The pity this gesture expresses is invariably for women, and the pity it evokes is for martyrs for whom God has died, taking away the last hope of reward anywhere. The most strangely beautiful of the historical paintings of Degas’s apprenticeship bears the title Scenes of War in the Middle Ages and shows horsemen departing some place of sack and pillage just when one of them turns, almost as an afterthought, to shoot his arrows in the direction of a clutter of naked and, we take it, ravished women.
He progressed to become for a while the recorder of dreadful marriages, generally in his own family. His sister, Thérèse, stares in the distraction of her pain while one hand hopelessly implores the shoulder of a husband removed to the distractions of self-concern.
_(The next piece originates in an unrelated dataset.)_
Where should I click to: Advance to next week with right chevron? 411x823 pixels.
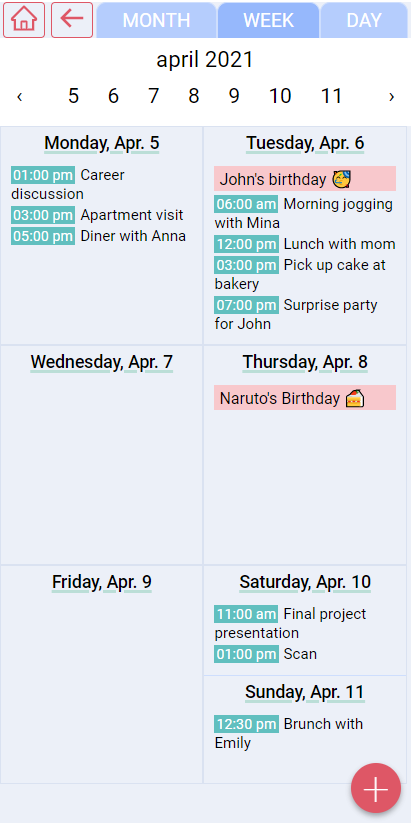(x=391, y=97)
Degas then turned from the horrors of his class to the toils of the lower orders, and he saw laundresses and dancers in the common likeness of the working-girl worn down by the man who directs her day.
Finally there is no joy in the ballet pictures. Their dancers contrive the effects of the ethereal now and then but only when the ballet master has his eye on his watch, and, when he hasn’t, they droop as spent as any slavey at the ironing board.
The laundress pauses to yawn, and so does the balletiste at the rehearsal, and each one’s face is fixed in the same cast of surrender to the besiegements of her weariness. The dancer in the wings waits her turn with her left arm lifted in anguish to her head, and we have been carried back to the old Greek and Niobe in her tears, and commence to understand that Degas’s is a world where Woman can know nothing better than to suffer and Man nothing better than to be bored. What he must have meant to say all along was that neither can be free until He lets Her go, and that is a most unexpected message from a Frenchman of the nineteenth century.